You get 50 minutes to write the essay, which is plenty of time if you don’t get stuck. You have your wristwatch, right? Write down the start and stop times of your essay, and follow these steps:
- Read the passage and underline anything you want to expand upon:
- Any persuasive elements and their effects on the reader
- Any main ideas and their big-picture impacts
- Any figurative language (metaphors, similes, and so forth) and its added meaning
- Create a rough outline based on the parts of the passage that you’ve underlined:
- Sketch the outline in the test booklet, not on your answer sheet.
- Pick the best parts.

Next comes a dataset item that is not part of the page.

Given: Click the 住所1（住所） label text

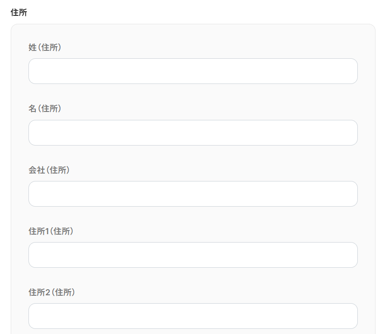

You don’t have to use everything, and you can adjust your outline as you go.
- Start writing:
- Start with a simple introduction.
- Write a body paragraph for each topic that you marked in the passage, for three to five body paragraphs total.
- Use quotes and/or paraphrased lines from the passage, and reference the paragraph that the lines came from (the paragraphs are numbered).
- At 12 minutes to go, start to conclude your essay:
- Wrap up the body paragraph you’re working on.
- Write your conclusion by paraphrasing the introduction, but expand upon it a little, because now you know the essay better.
- At 7 minutes to go, proof your essay:
- Read through your essay for grammar, flow, and clarity.
- Add transitions (for example; furthermore) as needed.
- Add any needed clarification.
- Be sure not to give your own opinion of the topic. If you write something that reads like an opinion, then phrase it as, “The author would probably say . . . (your thought).”
- If you need to add a phrase (say for clarification), and there’s no room, place an asterisk (*) where you want the phrase and another asterisk at the bottom of the page, and write the phrase there. Or, if there’s room, you can add a caret (^) and place the word above the caret.
- Everything you write has to be within the box on the answer sheet, so don’t place any additions outside that box.
- You don’t have time to rewrite anything, so instead focus on cleanup.
Think you can do this? Absolutely you can, but no one can do this on a first attempt, especially after a four-hour marathon SAT when the stakes are high. Practice at least one essay before exam day.